I shall go on in my own old-fashioned way. I shall buy plain ingredients, bake my own bread, eat good meat, eggs and fish and walk at least three miles a day. I shan’t live forever but the shocking fact is that I will outlive many of the young people I see walking round drinking their cans of soft drinks and cheap alcohol and snacking on the hoof.
Nothing else will change because there is too much investment in, and profit to be made, out of manufacturing and selling unhealthy food. The fruit growers are struggling to survive while the market in ‘fruit flavours’ rockets. Good butchers shops close while the shelves in the supermarkets are filled with water injected poultry and sausage and beef that has had no time to mature, it has to be bright red to sell it.

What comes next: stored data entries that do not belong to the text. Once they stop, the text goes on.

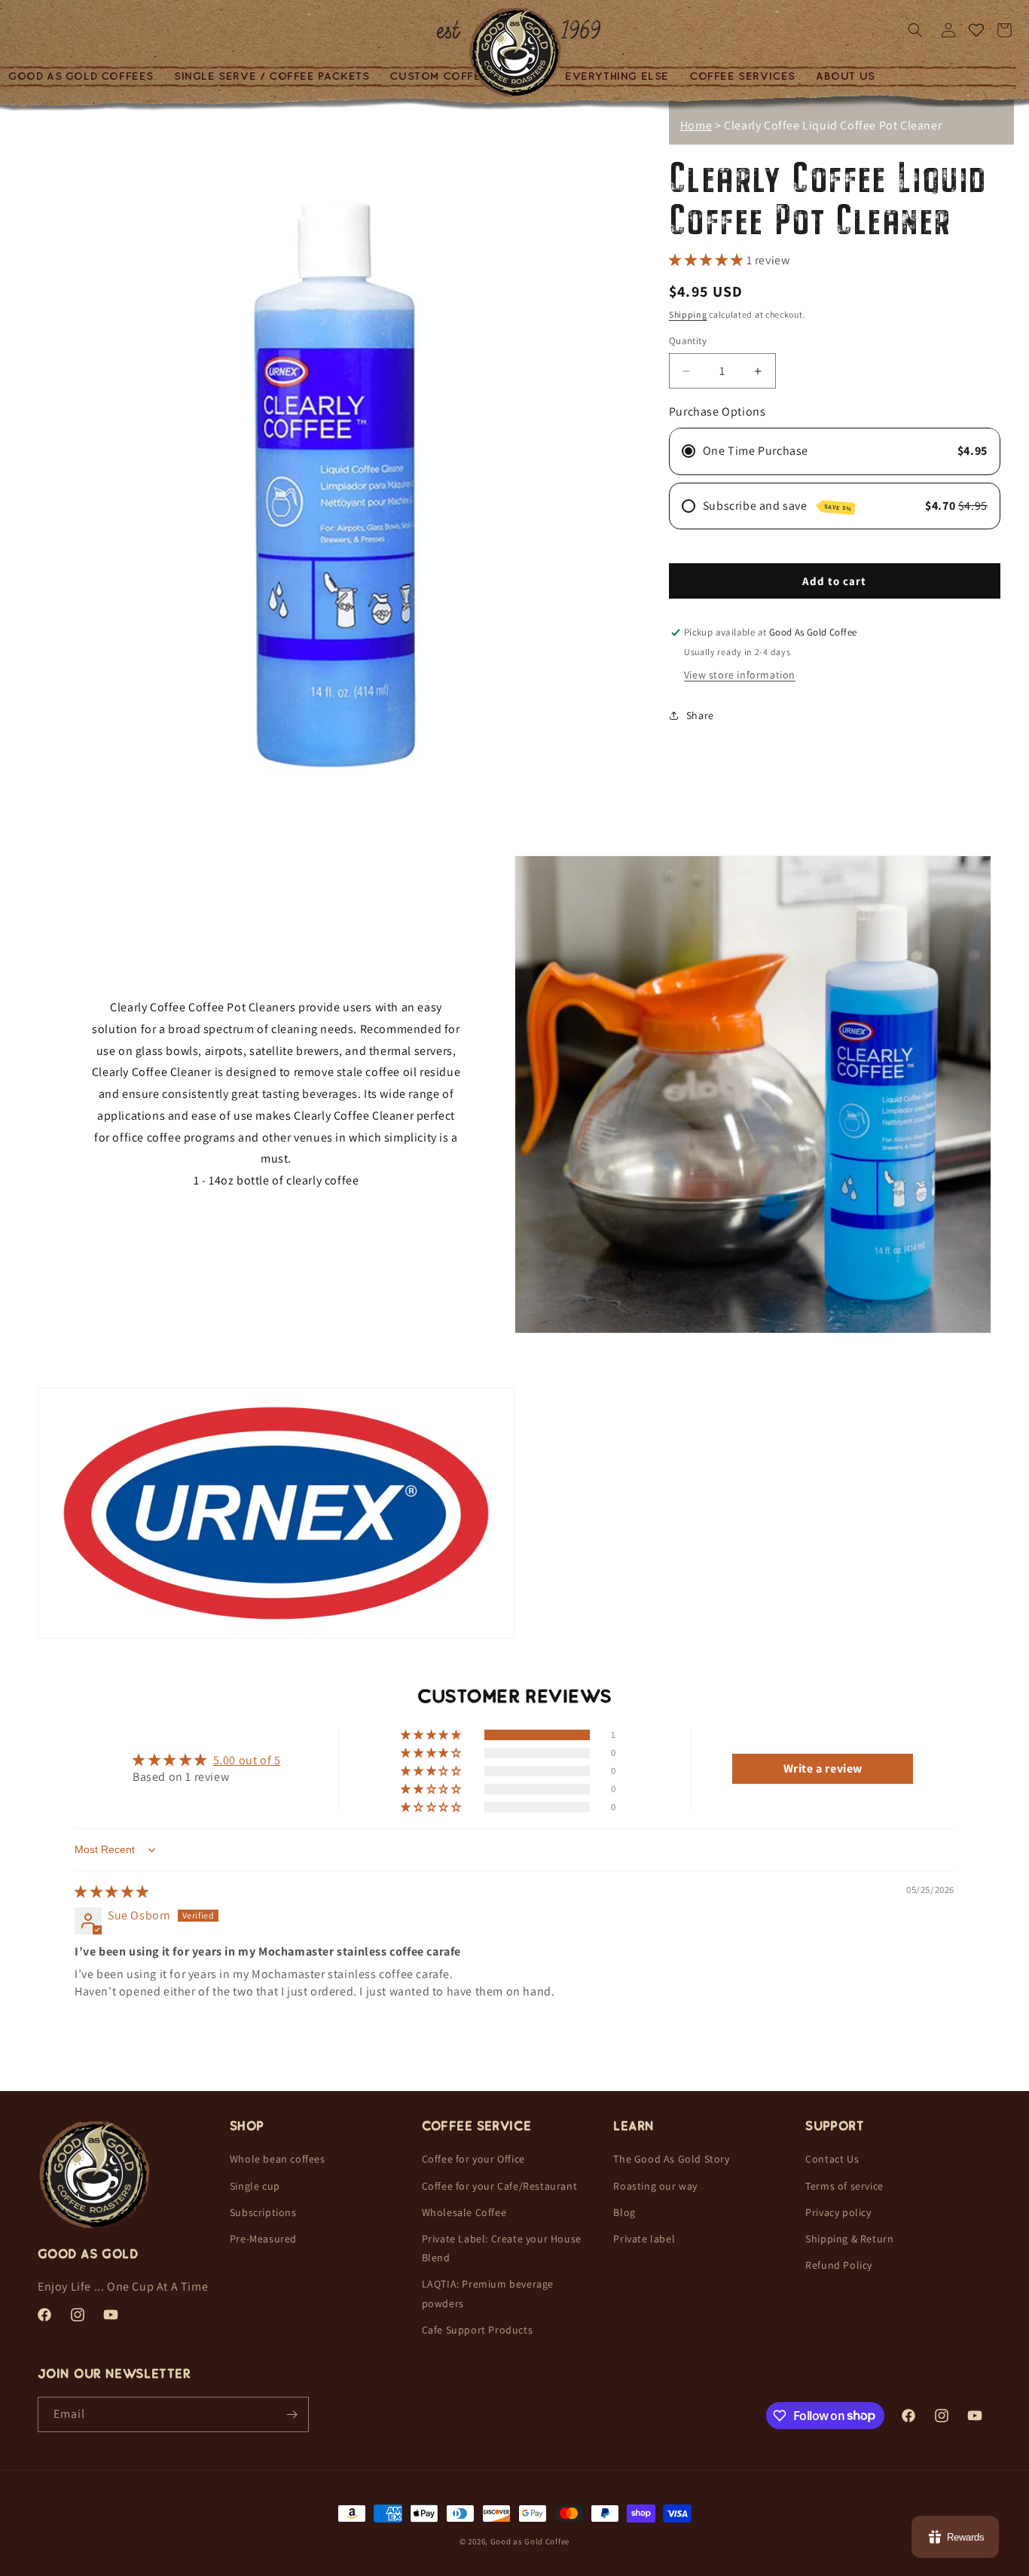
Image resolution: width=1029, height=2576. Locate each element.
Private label (644, 2238)
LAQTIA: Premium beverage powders (488, 2293)
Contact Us (832, 2159)
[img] (112, 1893)
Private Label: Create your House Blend (502, 2248)
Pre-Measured (263, 2238)
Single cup (255, 2186)
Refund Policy (838, 2265)
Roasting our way (655, 2186)
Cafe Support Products (477, 2330)
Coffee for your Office (473, 2159)
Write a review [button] (823, 1768)
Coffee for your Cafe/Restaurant (500, 2186)
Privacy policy (838, 2212)
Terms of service (844, 2186)
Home (696, 125)
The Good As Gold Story (671, 2159)
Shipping (688, 314)
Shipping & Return (849, 2238)
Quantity (688, 341)
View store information (739, 674)
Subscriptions (263, 2212)
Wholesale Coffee (464, 2212)
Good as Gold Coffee (529, 2541)
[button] (272, 76)
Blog (624, 2212)
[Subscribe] (291, 2414)
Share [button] (700, 715)
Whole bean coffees (277, 2159)
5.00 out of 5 (247, 1760)
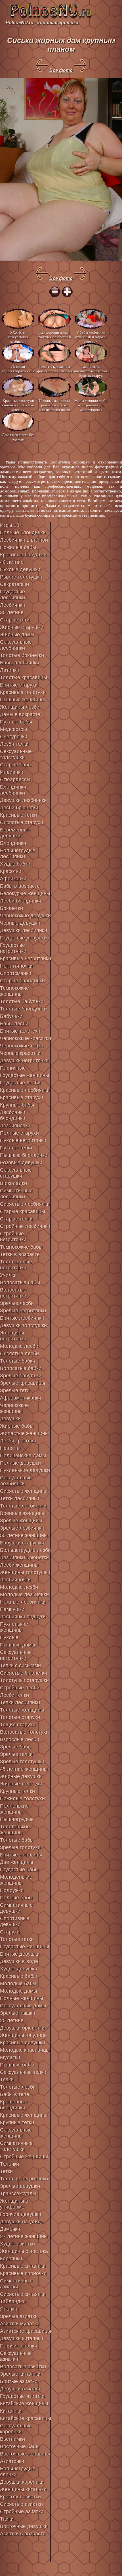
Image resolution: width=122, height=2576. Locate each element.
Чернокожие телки (21, 1046)
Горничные (13, 1068)
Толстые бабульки (21, 1001)
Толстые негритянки (24, 2179)
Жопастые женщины (24, 1433)
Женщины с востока (24, 2251)
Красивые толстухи (23, 692)
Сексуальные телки (23, 2072)
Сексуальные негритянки (16, 1655)
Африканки (13, 878)
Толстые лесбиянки (23, 1506)
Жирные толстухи (21, 1784)
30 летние (12, 612)
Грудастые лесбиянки (12, 594)
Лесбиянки (12, 605)
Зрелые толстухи (20, 1847)
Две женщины (16, 1862)
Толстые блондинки (23, 1009)
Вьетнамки (12, 2439)
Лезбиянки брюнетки (24, 1557)
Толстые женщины (22, 1710)
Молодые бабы (18, 1983)
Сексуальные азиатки (16, 2356)
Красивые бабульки (23, 555)
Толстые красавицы (23, 677)
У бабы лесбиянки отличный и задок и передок (90, 336)
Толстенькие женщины (15, 1829)
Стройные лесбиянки (25, 1226)
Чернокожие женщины (14, 1408)
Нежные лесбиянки (23, 1602)
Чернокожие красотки (25, 1038)
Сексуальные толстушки (16, 754)
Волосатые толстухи (24, 1732)
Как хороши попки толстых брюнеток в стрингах (54, 336)
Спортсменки (15, 973)
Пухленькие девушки (25, 1470)
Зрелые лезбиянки (22, 1528)
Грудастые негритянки (13, 948)
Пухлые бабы (16, 722)
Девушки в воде (19, 1961)
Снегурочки (13, 736)
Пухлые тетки (16, 1148)
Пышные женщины (22, 699)
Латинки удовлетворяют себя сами (18, 370)
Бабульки (11, 1016)
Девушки (10, 1418)
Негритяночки (16, 966)
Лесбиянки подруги (23, 1616)
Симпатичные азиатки (16, 2284)
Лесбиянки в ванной (24, 540)
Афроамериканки (20, 1398)
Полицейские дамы (23, 1455)
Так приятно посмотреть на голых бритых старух (91, 370)
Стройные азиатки (21, 2511)
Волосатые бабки (20, 1368)
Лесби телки (14, 1695)
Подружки (12, 1890)
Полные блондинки (23, 532)
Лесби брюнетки (19, 807)
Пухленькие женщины (14, 1627)
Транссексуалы (18, 2193)
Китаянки (11, 2411)
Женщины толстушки (25, 1572)
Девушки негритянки (24, 1060)
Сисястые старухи (21, 822)
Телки (7, 2079)
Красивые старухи (21, 1097)
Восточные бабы (19, 2446)
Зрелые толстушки (22, 1761)
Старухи (10, 1932)
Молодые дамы (18, 1991)
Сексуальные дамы (23, 2006)
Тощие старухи (17, 1724)
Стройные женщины (24, 2156)
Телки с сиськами (20, 1665)
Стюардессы (15, 779)
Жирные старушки (21, 627)
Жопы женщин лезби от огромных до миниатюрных (91, 404)
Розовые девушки (21, 1162)
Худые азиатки (17, 2244)
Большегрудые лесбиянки (17, 853)
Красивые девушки (22, 2042)
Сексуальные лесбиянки (16, 645)
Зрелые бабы (16, 1747)
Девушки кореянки (22, 2482)
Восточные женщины (25, 2454)
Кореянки (11, 2258)
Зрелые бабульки (20, 1376)
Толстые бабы (17, 1840)
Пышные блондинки (23, 1155)
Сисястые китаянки (23, 2294)
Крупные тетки (17, 2122)
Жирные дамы (17, 634)
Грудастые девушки (23, 938)
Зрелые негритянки (23, 1310)
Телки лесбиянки (20, 1702)
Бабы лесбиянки (19, 663)
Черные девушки (20, 923)
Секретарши (14, 584)
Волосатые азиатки (23, 2366)
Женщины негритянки (13, 1336)
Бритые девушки (20, 1954)
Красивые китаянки (23, 2266)
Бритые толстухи (20, 1031)
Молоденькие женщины (16, 1880)
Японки (8, 2309)
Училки (8, 1275)
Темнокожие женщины (14, 991)
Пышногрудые (17, 1819)
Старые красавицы (22, 1211)
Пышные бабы (17, 2065)
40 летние (12, 562)
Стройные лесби (19, 1688)
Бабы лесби (14, 1023)
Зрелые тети (15, 1390)
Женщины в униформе (14, 2204)
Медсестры (13, 729)
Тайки (7, 2519)
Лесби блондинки (20, 901)
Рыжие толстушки (21, 577)
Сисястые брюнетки (23, 1673)
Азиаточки (12, 2461)
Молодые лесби (19, 1346)
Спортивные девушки (15, 1921)
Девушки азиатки (20, 2389)
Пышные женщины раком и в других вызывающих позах (54, 404)
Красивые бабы (18, 1976)
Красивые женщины (23, 2115)
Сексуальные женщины (16, 2133)
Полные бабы (16, 1898)
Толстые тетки (17, 1939)
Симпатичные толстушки (16, 2146)
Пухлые (9, 1637)
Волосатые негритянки (13, 1293)
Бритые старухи (19, 685)
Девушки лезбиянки (23, 800)
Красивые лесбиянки (25, 1090)
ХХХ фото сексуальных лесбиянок (18, 336)
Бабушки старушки (22, 1543)
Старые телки (16, 1219)
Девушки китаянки (21, 2338)
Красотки (10, 871)
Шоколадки (13, 1183)
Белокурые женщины (25, 893)
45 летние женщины (24, 1769)
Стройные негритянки (13, 1236)
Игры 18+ (11, 525)
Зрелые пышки (17, 2013)
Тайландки (13, 2301)
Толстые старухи (20, 1717)
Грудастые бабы (19, 1869)
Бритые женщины (21, 1855)
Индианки (11, 772)
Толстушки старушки (24, 1680)
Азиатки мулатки (19, 2323)
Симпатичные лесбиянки (16, 1193)
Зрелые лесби (17, 1303)
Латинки (9, 670)
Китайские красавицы (25, 2418)
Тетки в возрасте (20, 1254)
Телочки (9, 2164)
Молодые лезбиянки (24, 1594)
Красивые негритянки (25, 958)
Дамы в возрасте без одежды (18, 437)
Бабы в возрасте (20, 886)
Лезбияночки (15, 1125)
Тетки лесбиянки (19, 1498)
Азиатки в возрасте (23, 2534)
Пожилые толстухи (22, 1798)
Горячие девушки (20, 2214)
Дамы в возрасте (20, 714)
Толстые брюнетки (22, 655)
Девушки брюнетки (22, 2028)
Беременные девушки (15, 833)
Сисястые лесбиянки (25, 1204)
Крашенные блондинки (14, 2105)
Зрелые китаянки (20, 2374)
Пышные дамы (17, 1645)
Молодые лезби (19, 1587)
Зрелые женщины (21, 1520)
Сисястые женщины (23, 1491)
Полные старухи (19, 1133)
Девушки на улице (21, 2221)
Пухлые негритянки (23, 1140)
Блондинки (13, 843)
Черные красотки (20, 1053)
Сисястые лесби (19, 1353)
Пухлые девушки (20, 569)
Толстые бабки (17, 1361)
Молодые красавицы (25, 2050)
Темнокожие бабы (21, 1247)
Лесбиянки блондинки (12, 1115)
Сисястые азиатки (21, 2504)
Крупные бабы (17, 1105)
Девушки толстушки (23, 1325)
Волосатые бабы (20, 1282)
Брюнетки (11, 908)
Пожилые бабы (18, 547)
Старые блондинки (22, 981)
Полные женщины (21, 1998)
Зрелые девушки (20, 2186)
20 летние (12, 2020)
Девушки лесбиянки (23, 930)
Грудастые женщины (24, 1075)
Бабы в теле (14, 2094)
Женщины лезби (19, 707)
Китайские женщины (24, 2403)
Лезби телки (14, 744)
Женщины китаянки (23, 2489)
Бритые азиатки (18, 2381)
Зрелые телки (16, 1754)
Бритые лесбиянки (22, 1318)
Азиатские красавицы (25, 2331)
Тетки (6, 2171)
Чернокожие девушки (25, 915)
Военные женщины (22, 1513)
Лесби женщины (19, 1565)
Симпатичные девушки (16, 1908)
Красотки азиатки (20, 2497)
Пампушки (12, 1609)
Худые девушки (18, 1969)
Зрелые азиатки (19, 2316)
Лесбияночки (15, 1580)
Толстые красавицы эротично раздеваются (54, 368)
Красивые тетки (18, 815)
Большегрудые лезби (25, 1550)
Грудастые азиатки (22, 2396)
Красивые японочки (23, 2273)
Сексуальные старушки (16, 1173)
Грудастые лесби (20, 1083)
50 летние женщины (24, 1535)
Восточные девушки (24, 2526)
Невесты (10, 1448)
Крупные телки (17, 1791)
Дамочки (10, 2229)
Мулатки (10, 2057)
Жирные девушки (21, 1776)
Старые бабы (16, 765)
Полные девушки (20, 1463)
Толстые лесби (18, 2087)
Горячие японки (18, 2346)
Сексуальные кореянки (16, 2428)
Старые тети (15, 620)
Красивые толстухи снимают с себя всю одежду (18, 404)
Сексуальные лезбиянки (16, 1480)
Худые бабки (15, 864)
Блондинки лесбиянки (13, 790)
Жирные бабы (16, 1426)
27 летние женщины (24, 2236)
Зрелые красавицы (22, 1383)
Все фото (61, 70)
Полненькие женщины (14, 1809)
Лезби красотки (18, 1441)
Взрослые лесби (19, 1739)
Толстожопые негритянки (16, 1265)
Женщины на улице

Give all this a bit of thought. Make 5 gallons of home made soup and freeze it in portions, cheaper than tins, better for you and just as easy. Do the same with stews and other dishes. Your pocket will be heavier, your health better and you’ll be lighter when you jump on the scales. This is the only way, no point waiting for a government initiative or a miracle pill. Your kids will be healthier too.

30 May 2004
Stanley Challenger Graham
Stanley's View
scg1936 at talktalk.net

"Beware of certitude" (Jimmy Reid)
The floggings will continue until morale improves!